Love like God

As I read John 12 this time my focus tuned into the father son relationship between Jesus and God. Jesus had the perfect relationship with His Father.

I did not have a good relationship with my dad. Growing up, it seemed I couldn’t do anything right yet, I often heard him praise my little brother who was “just like daddy”, I heard my dad say that many times about my brother to his friends. I never heard my dad say anything like that about me. I did what my dad told me out of fear, never really feeling any love from my dad and I can remember thinking when I was little that I hated him. Now at the age of 60 I know better, my dad always loved me deeply, he just doesn’t know how to express his love. He didn’t realize the favoritism that he showed my little brother hurt me deeply. I love my dad and forgive him for everything. But I’ve always wished for a closer relationship with him. My dad has always been very critical of me, and I’ve grown to be critical of him in my heart, it’s ingrained in me. This spilled out into how I perceive everything.
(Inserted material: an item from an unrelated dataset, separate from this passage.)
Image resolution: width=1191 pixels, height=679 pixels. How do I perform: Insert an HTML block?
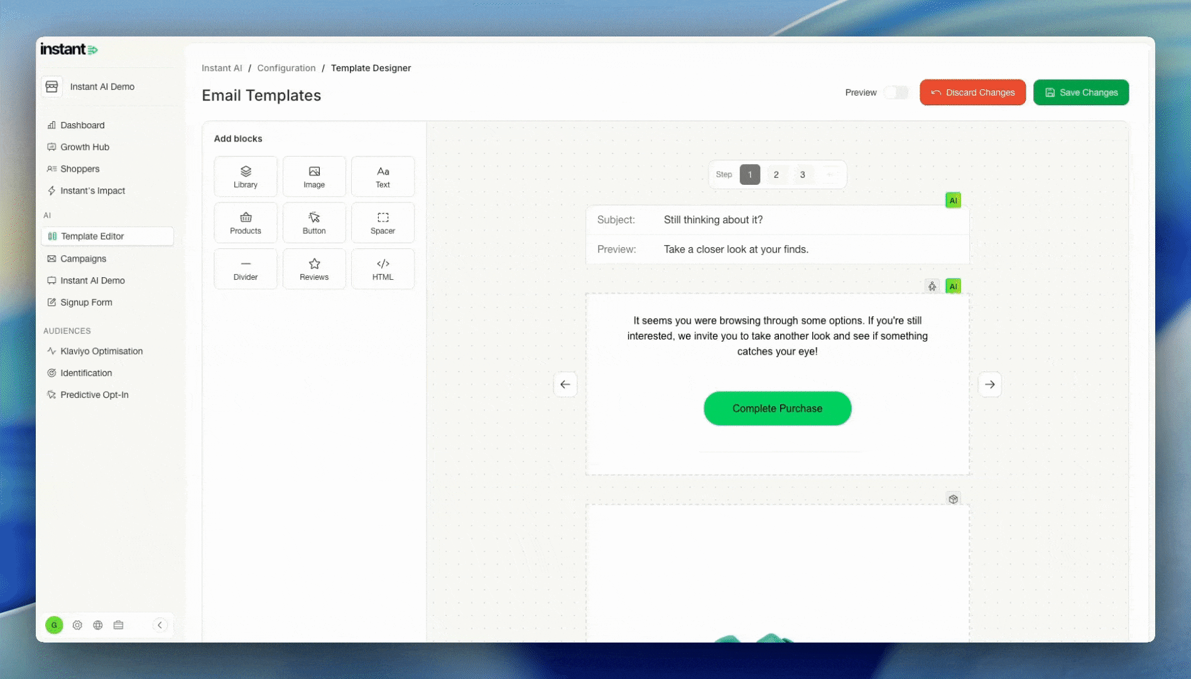383,269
My whole life, I’ve never wanted to talk to my dad and still today when I’m in his presence I often feel fear deep within. Everybody wanted to talk to Jesus because they heard special words coming from this man teaching about a love greater than anything they ever thought possible. Jesus believed in God’s love for Him and imitated this love to the people around him.
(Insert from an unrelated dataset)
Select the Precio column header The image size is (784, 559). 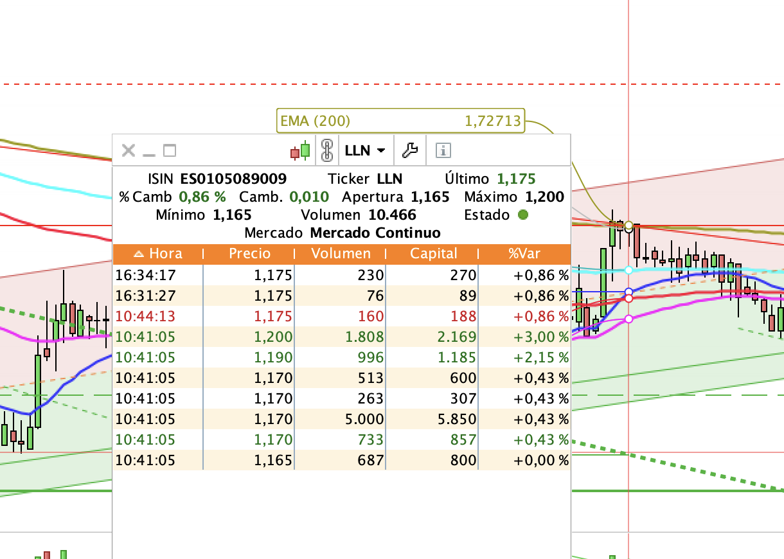249,253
I worked hard at having a different relationship with my children than I have with my dad. I have fun with my kids, and they are not afraid to be in my presence. They also don’t hesitate to tell me I’m wrong about something. I speak with a loving attitude, and I listen listen, love love. It’s important that I seek to understand rather than be understood with my family and everybody else. My dad never took the time to get to know me, it wasn’t important to him. My dad believes that as the child, it was my responsibility to know and obey him.

I’m thankful that my heavenly Father knows me, He does understand me. In return I take time to know Him and understand Him. He orchestrated people and circumstances in my life years ago that brought me to a place where I actually heard His voice. In verse 28 it says that a voice came from heaven and the crowd standing there heard it and many said it was thunder. How many times did God speak to me before I heard him? I’m so thankful God has opened the eyes of my heart so I may hear His voice. Thankful He brought light into my dark world.

When I read God‘s word I just want to read more, I love the wisdom that God is sharing with me through his written words and His ministry through Jesus. I know He is with me and cares about my well-being. God‘s love has helped me to not see my dad with a critical heart but a loving heart. Growing up all I ever wanted to do is please my dad and find favor in his eye and hear him say that he was proud of me or happy with me, some kind of acknowledgment that he even liked me. Even still today I desire that, and even though my dad doesn’t say those words I think I know they’re true.

If we listen, we hear God speaking loving encouraging words to us because: He loves us, is proud of us, wants to spend time with us, wants to listen to us, wants to understand us, wants to help us, wants to bless us, and His promises for our lives go on and on. Because I spend time with my Father in heaven I’m not the critical person I used to be, critical thoughts are not my default any longer. If a critical thought does pop into my mind, I pray. I cannot control the first thought that pops in my head, but my second thought is within my control, but I often need God’s help. I want to love like Jesus loves, like our Father God loves.